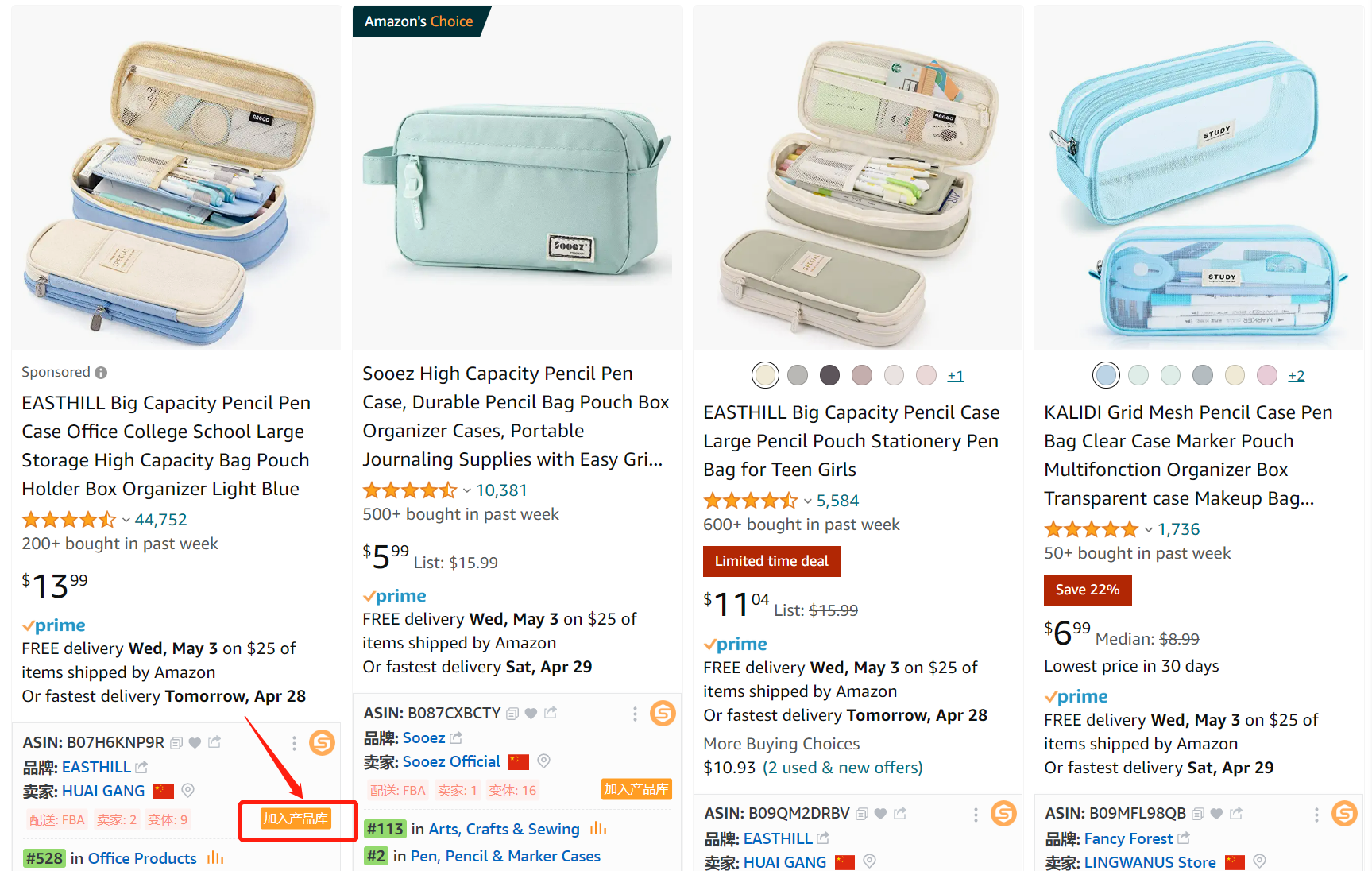Open three-dot menu for ASIN B087CXBCTY
The width and height of the screenshot is (1372, 871).
coord(635,714)
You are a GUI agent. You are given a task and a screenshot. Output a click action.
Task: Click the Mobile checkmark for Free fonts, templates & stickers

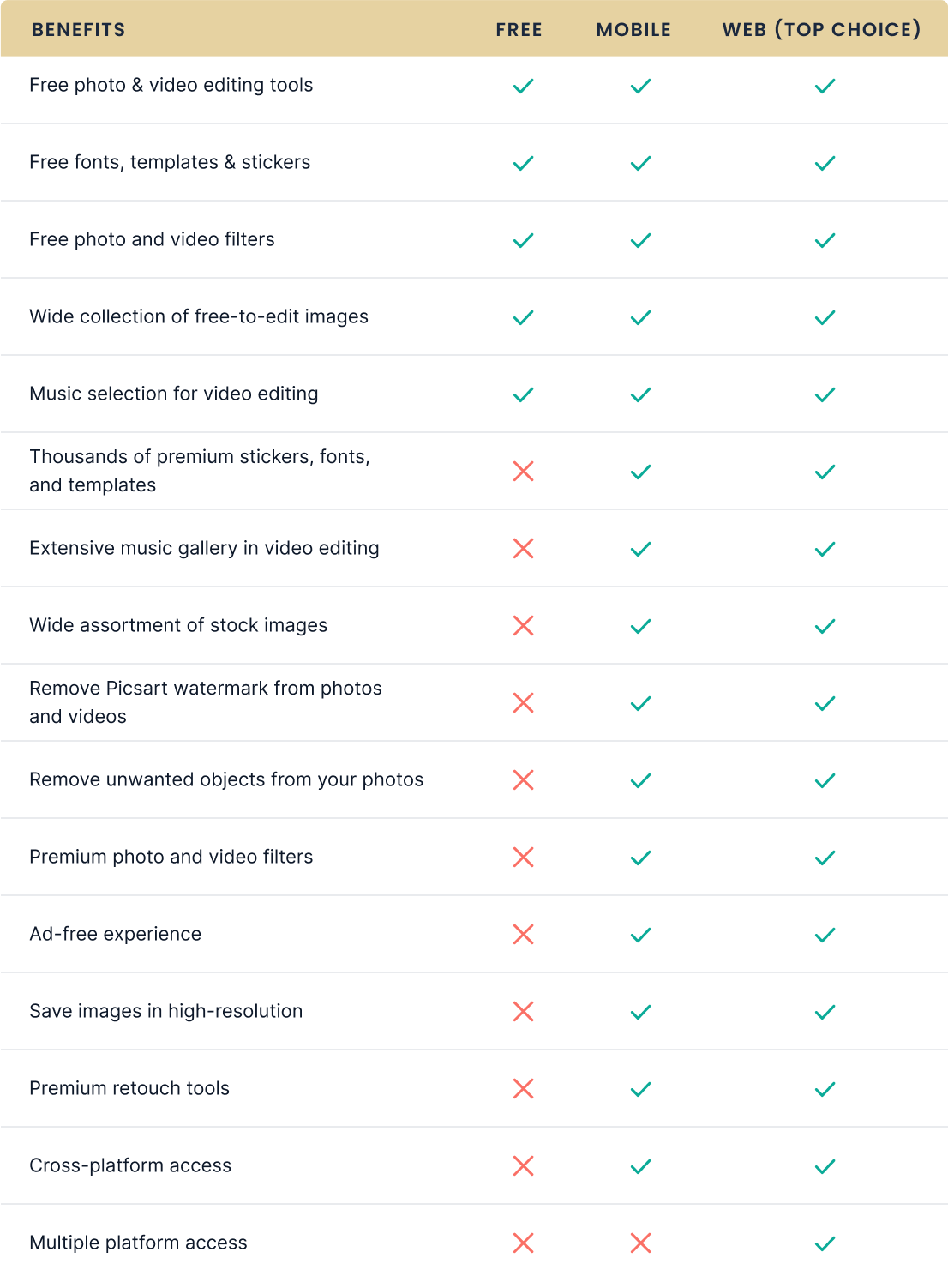(x=640, y=163)
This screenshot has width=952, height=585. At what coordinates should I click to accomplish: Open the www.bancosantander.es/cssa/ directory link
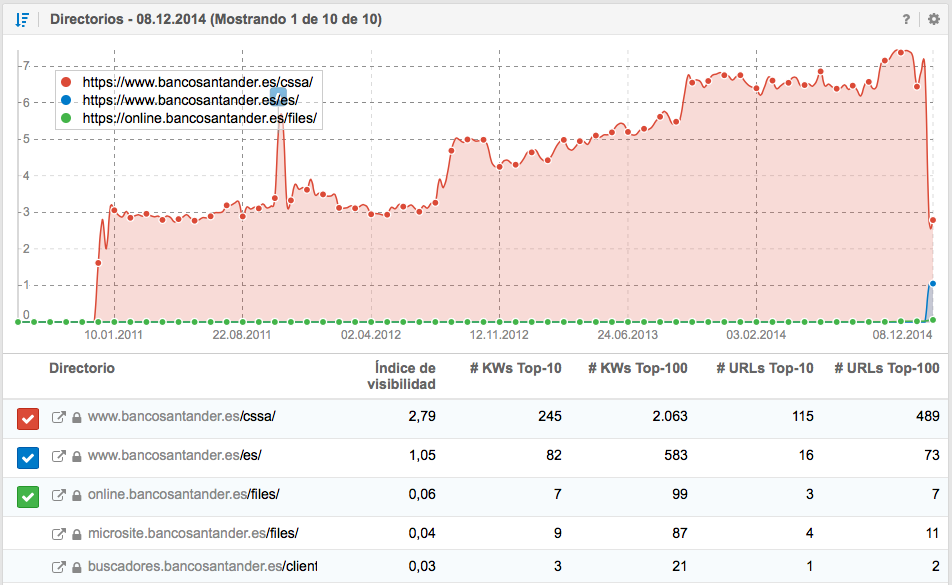181,417
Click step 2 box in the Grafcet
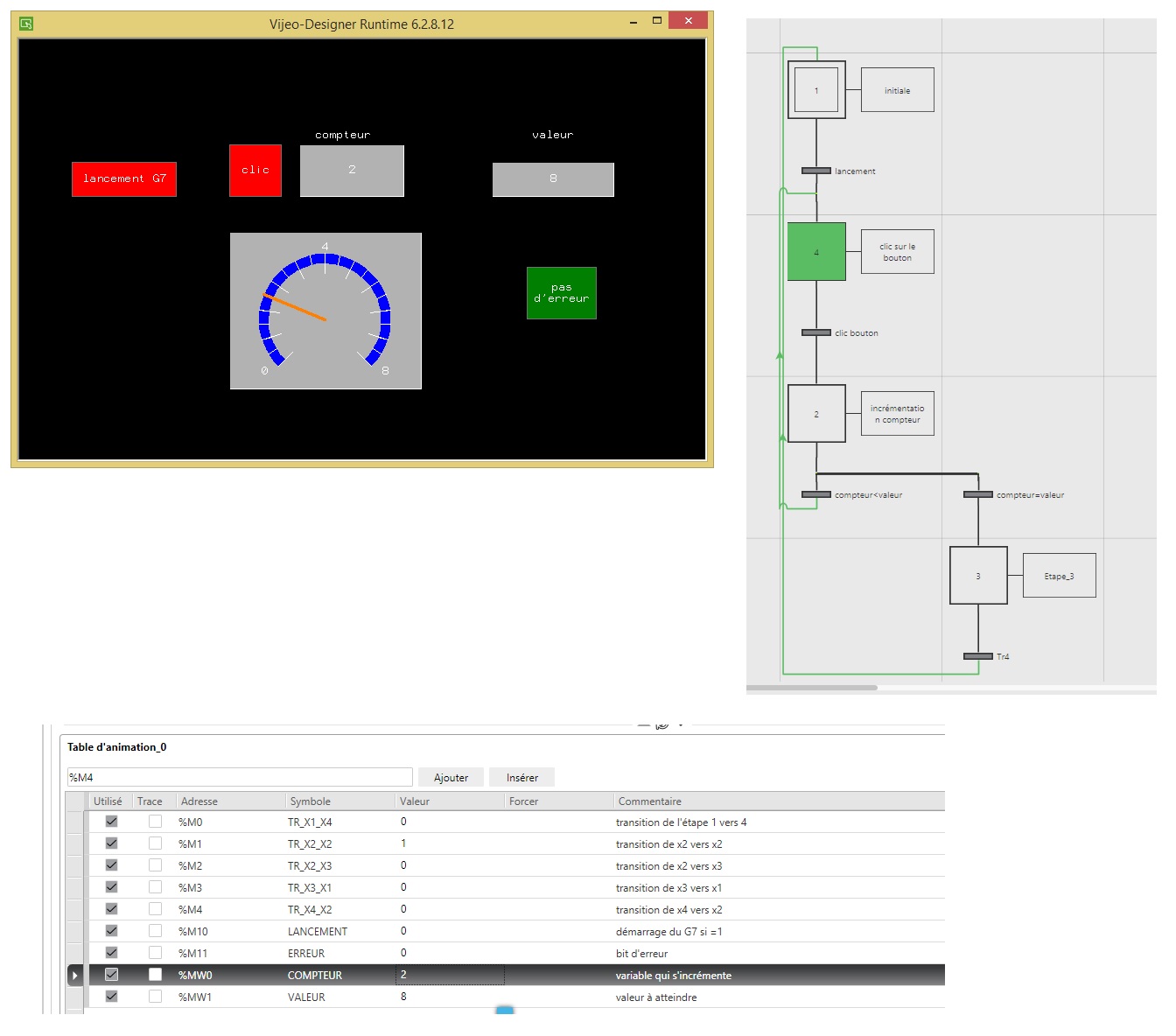Image resolution: width=1176 pixels, height=1036 pixels. (816, 414)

....

§ What you need to do
Please write out, word for word, only the lines from the one holding "You are a GUI" through the end of the records above, with both end lines included and the pictures dropped.

§ Result
You are a GUI agent. You are given a task and a screenshot. Output a click action.
Task: Click the Mobile checkmark for Free fonts, templates & stickers

(x=640, y=163)
This screenshot has width=952, height=585. At what coordinates should I click to accomplish: Open the www.bancosantander.es/cssa/ directory link
181,417
Click step 2 box in the Grafcet
Image resolution: width=1176 pixels, height=1036 pixels. (816, 414)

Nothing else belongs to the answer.